Texte fourni:
============

Elle me disait hier,
- Tu as vu le nombre de fleurs sur les arbres ? Nous aurons beaucoup de fruits cet été.
Et je pensais à haute voix,
- Pour l'instant je n'ai vu aucune abeille, et si elles ne venaient pas ?
C'est rigolo la nature. A l'observer on pourrait croire que la fougue de la jeunesse est une loi universelle. En quelques années j'ai remarqué que les jeunes pousses, enfants de l'arbre mère, fleurissent beaucoup plus tôt que le mastodonte qui trône dans notre jardin. Le vieil arbre lui, marqué par les mousses et les champignons comme pourrait l'être le visage d'un vieil être humain par les rides, les cicatrices ou quelques tâches marrons, prend son temps. Peut-être est-il plus lent ? Peut-être est-ce l’expérience ? Peut-être donne-t'il quatre fois moins de fruits que les jeunes pousses mais comme ils sont bons ! Ô si vous pouviez les goûter ! J'en donnerai volontiers un à chaque être humain sur cette Terre comme pour dire "je t'aime".
C'est rigolo la nature. Nous autres êtres humains, dans un monde où l'union des êtres se fait d'un consentement libre et éclairé, devons nous plaire. Dans tout le règne animal et pour ce que j'en sais chez les insectes aussi. Femelles et mâles doivent séduire en se pavanant, en se battant parfois, en chantant, miaulant, rugissant, selon des codes esthétiques, olfactifs voire énergétiques. La procréation se fait par un lien que l'on pourrait qualifier de "direct".
C'est rigolo la nature car les plantes elles, pour se reproduire, semblent devoir plaire non pas à un individu du sexe opposé mais à une espèce tierce. Un arbre ne doit pas plaire à un autre arbre : il faut que le nectar de ses fleurs fasse le bonheur d'une abeille, d'un pollinisateur quelconque, d'un lémurien sautant de fleurs en fleurs à se lécher les babines se délectant de sucrosité. N'existe-t'il pas, de notre point de vue, procédé plus précaire que de confier la survie de son espèce à une autre ? Pourtant le procédé a fait ses preuves.
Aujourd'hui je n'ai peut-être pas à me languir que des abeilles viennent butiner les fleurs de mes jeunes pousses car ce matin nos terres furent recouvertes d'un voile blanc que l'on appelle "la neige". Les fleurs survivront-elles jusqu'au véritable printemps ? Des abeilles en reste-t'il seulement ? Peut-être hibernent-elles encore ? Ou bien sont-elles toutes mortes la saison dernière à encore sucer des néonicotinoïdes ?
Il existe aux États-Unis d'Amérique, chez ceux dont on dit qu'ils sont à l'avant-garde du monde, de vastes monocultures d'amandiers. Nul biodiversité se trouve là-bas. Le monde entier doit être conscient de ce qui suit : ces amandiers pour donner des fruits n'ont pas tant besoin d'une tierce espèce que d'une quatrième. Du fait des hommes, par là-bas, on transporte d'un bout à l'autre du pays des milliers de ruches dans des centaines de camions pour polliniser toutes les fleurs. C'est alors que l'on mesure la gravité de la chose. Que l'on mesure, dans notre système actuel, la fragilité de notre subsistance.
Ainsi si j'étais Catherine de Médicis et que j'avais à écrire une lettre à Monsieur mon fils voici ce que je lui dirai : tout gestionnaire d'un État qu'il soit homme ou femme seul.e, ou le peuple souverain, voulant assurer la subsistance alimentaire de son peuple, devra en arriver à considérer la moindre ruche comme son bien le plus précieux. C'est une nouvelle donne stratégique pour les États.
Mais peut-être qu'aucune abeille ne pourra butiner les fleurs des jeunes pousses qui auront gelé. Et peut-être que cet été notre subsistance viendra des vieux arbres qui, fort de leur expérience, n'auront pas fleuri trop vite.

============

Extraits de données:
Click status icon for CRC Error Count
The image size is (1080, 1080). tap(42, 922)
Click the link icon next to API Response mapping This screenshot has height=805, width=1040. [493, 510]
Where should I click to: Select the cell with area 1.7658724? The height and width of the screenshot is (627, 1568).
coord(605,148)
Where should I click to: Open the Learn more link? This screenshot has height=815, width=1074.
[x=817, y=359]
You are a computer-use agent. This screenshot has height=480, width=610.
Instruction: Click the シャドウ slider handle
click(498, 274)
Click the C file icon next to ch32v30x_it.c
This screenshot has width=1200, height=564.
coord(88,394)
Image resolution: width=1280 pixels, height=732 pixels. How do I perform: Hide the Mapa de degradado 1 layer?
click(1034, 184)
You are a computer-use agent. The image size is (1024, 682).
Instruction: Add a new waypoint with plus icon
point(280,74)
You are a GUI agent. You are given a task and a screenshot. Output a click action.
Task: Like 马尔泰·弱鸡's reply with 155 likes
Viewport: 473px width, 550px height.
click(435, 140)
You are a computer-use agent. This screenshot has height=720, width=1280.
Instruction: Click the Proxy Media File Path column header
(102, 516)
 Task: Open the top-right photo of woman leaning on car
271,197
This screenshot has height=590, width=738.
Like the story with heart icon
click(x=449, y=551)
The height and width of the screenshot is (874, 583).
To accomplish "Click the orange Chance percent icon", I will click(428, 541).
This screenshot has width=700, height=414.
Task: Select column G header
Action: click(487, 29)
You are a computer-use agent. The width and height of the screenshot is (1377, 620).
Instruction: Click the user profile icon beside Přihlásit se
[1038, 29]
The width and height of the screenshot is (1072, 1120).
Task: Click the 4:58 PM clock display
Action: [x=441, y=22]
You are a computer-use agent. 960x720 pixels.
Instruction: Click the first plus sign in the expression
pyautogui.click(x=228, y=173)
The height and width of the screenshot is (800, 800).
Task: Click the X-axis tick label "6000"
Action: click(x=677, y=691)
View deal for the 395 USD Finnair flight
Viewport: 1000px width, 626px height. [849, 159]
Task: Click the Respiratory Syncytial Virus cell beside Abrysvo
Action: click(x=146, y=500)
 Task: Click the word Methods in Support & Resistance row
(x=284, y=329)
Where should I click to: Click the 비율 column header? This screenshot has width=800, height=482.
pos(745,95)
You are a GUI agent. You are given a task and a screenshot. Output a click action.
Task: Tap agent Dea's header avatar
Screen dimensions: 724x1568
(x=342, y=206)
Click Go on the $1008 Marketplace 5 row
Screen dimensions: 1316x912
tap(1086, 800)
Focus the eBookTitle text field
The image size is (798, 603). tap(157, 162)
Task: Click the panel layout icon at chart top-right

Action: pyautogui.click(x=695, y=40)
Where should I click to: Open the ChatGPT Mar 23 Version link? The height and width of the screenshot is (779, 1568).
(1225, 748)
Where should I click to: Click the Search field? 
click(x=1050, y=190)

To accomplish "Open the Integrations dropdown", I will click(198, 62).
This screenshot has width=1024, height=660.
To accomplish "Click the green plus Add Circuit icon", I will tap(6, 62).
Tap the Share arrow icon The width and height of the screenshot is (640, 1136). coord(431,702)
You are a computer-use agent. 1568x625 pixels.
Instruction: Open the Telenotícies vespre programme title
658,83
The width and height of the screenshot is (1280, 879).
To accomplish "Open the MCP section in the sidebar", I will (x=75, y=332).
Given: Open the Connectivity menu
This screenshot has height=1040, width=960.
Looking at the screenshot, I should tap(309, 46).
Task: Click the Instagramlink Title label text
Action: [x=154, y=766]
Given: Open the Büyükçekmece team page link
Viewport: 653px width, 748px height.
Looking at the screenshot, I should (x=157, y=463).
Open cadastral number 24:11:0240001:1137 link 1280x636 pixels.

============

Votre tâche: D'après le texte fourni, par quels moyens femelles et mâles doivent-ils séduire ? Citez-les tous.

La réponse:
- en se pavanant
- en se battant parfois
- en chantant
- en miaulant
- en rugissant